Durante las últimas semanas se han producido en muchas ciudades de España manifestaciones y pequeñas revueltas. Son de un carácter diferente de las del 68 en muchos sentidos; para empezar, los soixante-huitards formaban parte de la generación más próspera de la historia, y su malestar era una mezcla del deseo de mayor libertad de expresión y sexual, y de un empacho de teoría posmarxista. Movimientos como Democracia Real Ya, impulsor de las manifestaciones y las sentadas anteriores a las elecciones, nacieron, por supuesto, en un contexto diferente. Sus participantes más jóvenes forman parte de la generación española con menos expectativas laborales en décadas, y sus quejas nada tienen que ver con un clima de intolerancia moral, sino con el miedo ante lo que interpretan como una pérdida de los derechos económicos y políticos que sus padres les habían prometido. Sin embargo, algo les une con el 68: si aquellos jóvenes habían descubierto el rock y la televisión como medios de transgresión, los nuestros tienen Twitter e internet. Y, además, han aprendido de sus predecesores que la revuelta ya no es un asunto eminentemente político, sino mediático: no importa el arsenal de propuestas con que retes al sistema, importa que todo el mundo sepa que retas al sistema. El bello Cohn-Bendit sonreía ante las cámaras. Nuestros jóvenes teclean en sus iPhones.

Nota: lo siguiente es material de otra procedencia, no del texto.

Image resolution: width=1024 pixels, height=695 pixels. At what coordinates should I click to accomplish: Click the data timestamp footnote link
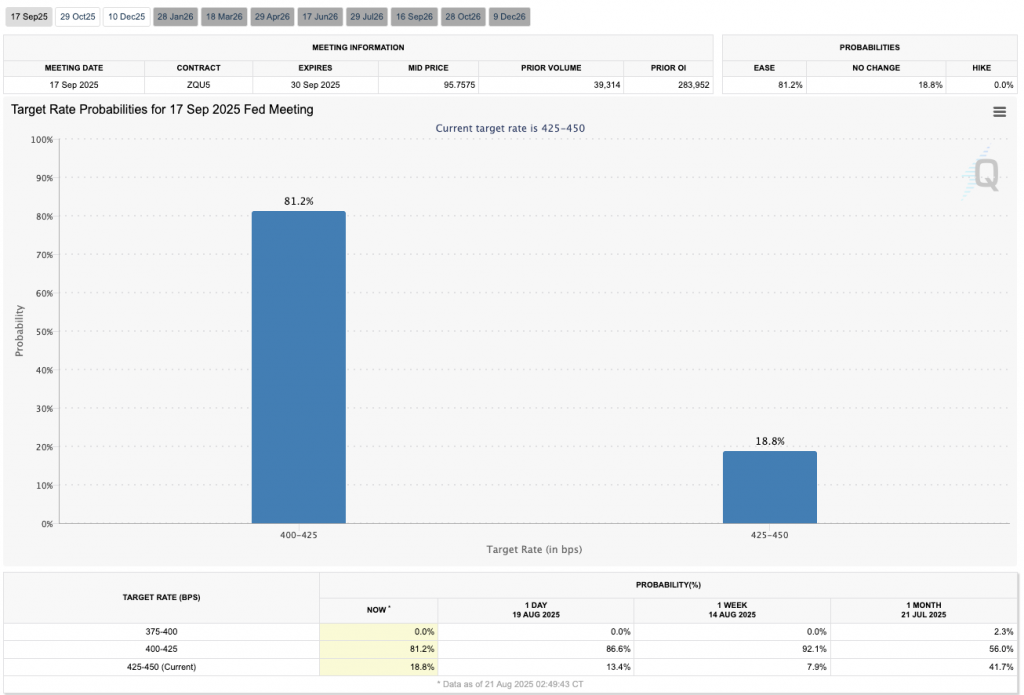click(x=511, y=684)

En ese sentido, lo que nació como un movimiento de gran sofisticación organizativa y de supuesta pluralidad ideológica pronto quedó reducido a un asamblearismo que mezclaba los elementos pedagógicoteatrales del movimiento antiglobalización –los talleres de feminismo, el mimo, los tambores– y la ideología utópica de los grupos a la izquierda de la socialdemocracia. Lo que podía haber sido un estallido de ira más que justificada entre las clase medias, quedó reducido al cabo de una semana a un espectáculo que excluía a la mayor parte de los ciudadanos y que se blindaba a sí mismo con propuestas maximalistas que no podían tener influencia real sobre los políticos porque eran, en general, ridículas: de la nacionalización de la banca a los créditos sin intereses; de la eliminación de la presunción de inocencia entre los cargos públicos a la supresión de la inmunidad parlamentaria: todo mostraba una increíble ignorancia de los fundamentos básicos de la economía de mercado y de la política democrática.

Quizá por ello, el efecto de las manifestaciones en las elecciones autonómicas y locales fue nulo o muy pequeño. Quizá algunos de los puntos porcentuales de voto que perdieron los grandes partidos o el aumento del voto en blanco pudieran atribuirse a la llamada de algunos de los manifestantes al voto protesta, pero incluso eso es difícil de saber. Y lo que está claro es que esos sucesos, pese a su inmensa e hipnotizadora repercusión mediática, no tuvieron nada que ver con los tres elementos verdaderamente relevantes de las elecciones: el desplome del PSOE, el éxito inesperado de Bildu y el auge de UPyD.

Con todo, pese a su irrelevancia en la política electoral, y su incapacidad para permear en los partidos, las acampadas son una potente expresión de nostalgia, de repudio al presente por parte de los jóvenes, que muy probablemente no va a dejar de repetirse en lo que queda de legislatura y más allá. La naturaleza esencial de sus reivindicaciones es reaccionaria: pretenden detener el tiempo en algún momento del pasado que, pese a ser tan reciente, ya han podido reinventar según sus deseos: los partidos políticos eran cercanos a los ciudadanos, los mercados prestaban dinero a los Estados pidiéndoles poco a cambio, lo público financiaba incluso los caprichos privados y, por encima de todo, los increíbles cambios demográficos de las últimas décadas no tenían por qué alterar el alcance y la intensidad del Estado del bienestar. Naturalmente, ese pasado nunca existió, pero quieren imaginar que sí y desean volver a él con medidas puramente populistas que tienen tanto apego a la realidad como las que propone su contrario pero simétrico Tea Party estadounidense. Una forma de canalizar el odio a las élites con propuestas vacías. “We want the world and we want it now”, como cantaban los Doors, no es una propuesta política, es el grito de un adolescente.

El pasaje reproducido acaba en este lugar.